Dans ce bastringue, se croisent le panégyrique des fonds de placard, ces « cambuses de l’intime », ces « arrière-boutiques de nos marottes », où l’on débusque des « pépites oubliées de nos vies buissonnières », ravissant « le ventre en disette, le bec en famine » pour peu que l’on sache manier un concentré de tomates. Véritable ode au non-gaspillage. On y croise encore un agrégé du flan pâtissier, un taiseux tirant de son sac un bâtard bien doré cornaqué à un magnifique chaource à la croûte fleurie, un fromage de Bergues forgeant son caractère dans l’affinage, retourné tous les trois jours et lavé à la bière, un crottin « fieffé rebelle qui fait danser la pointe de l’Opinel », une déambulation dans les rues serpentines de Tonnerre, lèche-vitrinant les boutiques… Des forts en gueule, du portrait, des circonstances, des partis pris, des goûts et dégoûts, mais pas que.

Au détour des péchés gourmands et dans l’encolure des terroirs, l’auteur narrateur revient sur l’étymologie du potjevleesch, terme flamand signifiant « pot de viandes » (un mélange de morceaux de lapin, de poulet, de porc et de veau enrobés dans une gelée ambrée), rappelle que la moutarde de Dijon ne sera bientôt plus de Dijon. La faute au groupe industriel Unilever, imposant la fermeture de l’usine historique d’Amora (soit 296 suppressions d’emplois, selon les syndicats). Il insiste encore sur l’art du mijotage, dessine l’éloge de la lenteur, décline les mérites des marchés en plein air, de Louhans à L’Aigle…
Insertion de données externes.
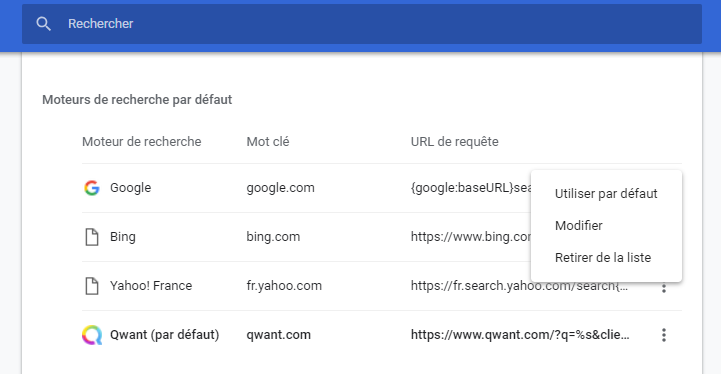Click the colorful Qwant logo icon

[x=92, y=335]
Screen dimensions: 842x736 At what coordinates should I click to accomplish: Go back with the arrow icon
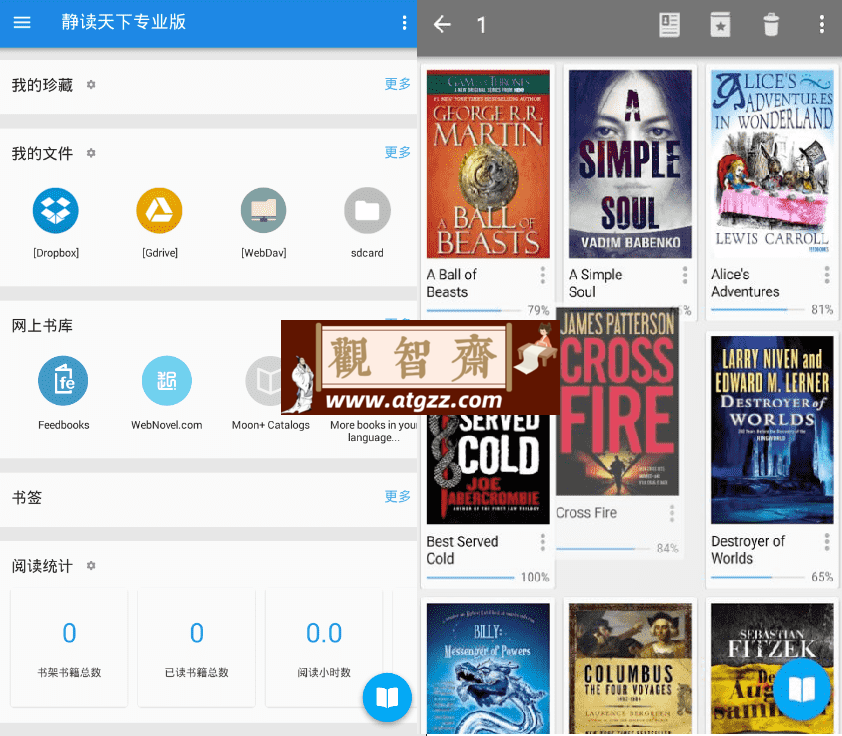coord(442,24)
Plongé dans les parfums du récit, façon Giono, piochant dans Simenon pour l’art de raconter, empruntant le ton parfois d’un Blondin descendu de son cadre de vélo pour avaler sur le pouce un sandwich au hareng avec ce qui lui reste de dents, Durand renoue ici avec une certaine littérature. Celle d’un Grimod de La -Reynière (1758-1837), qui entreprenait à l’orée du XIXe siècle la publication de L’Almanach des gourmands. Composé d’un calendrier doublé d’un itinéraire choisi, l’auteur indiquait pour chaque mois de l’année les meilleures boutiques de comestibles, troquets et caboulots, proposant au gré de l’humeur la description d’un singulier bestiaire où le pigeon n’attend plus que le retour des petits pois pour être dans toute sa bonté, où les bœufs s’exilent de leur lointaine province pour présenter leurs culottes.

Idem ici. Foin de bonnes ou de mauvaises notes, distribuées pour tel ou tel restaurant étoilé, de courses à la nouveauté jaugeant les adresses fraîches. Jacky Durand ne fait pas dans cette critique (vaine, à vrai dire). C’est là une autre approche de la cuisine. Sans paillettes, sans doute liée à une expérience tout-terrain de reporter (faits divers ou de société et reportage à l’étranger), pour constater combien « le boire et le manger sont une porte d’entrée sur la vie des gens, un fil pour dérouler leur histoire, leur intime ». D’où encore les recettes ponctuant chaque chronique, parce que, convient-il, « c’est une fenêtre sur les autres, un appel au souvenir ». Et il n’est pas de meilleure mémoire que la cuisine.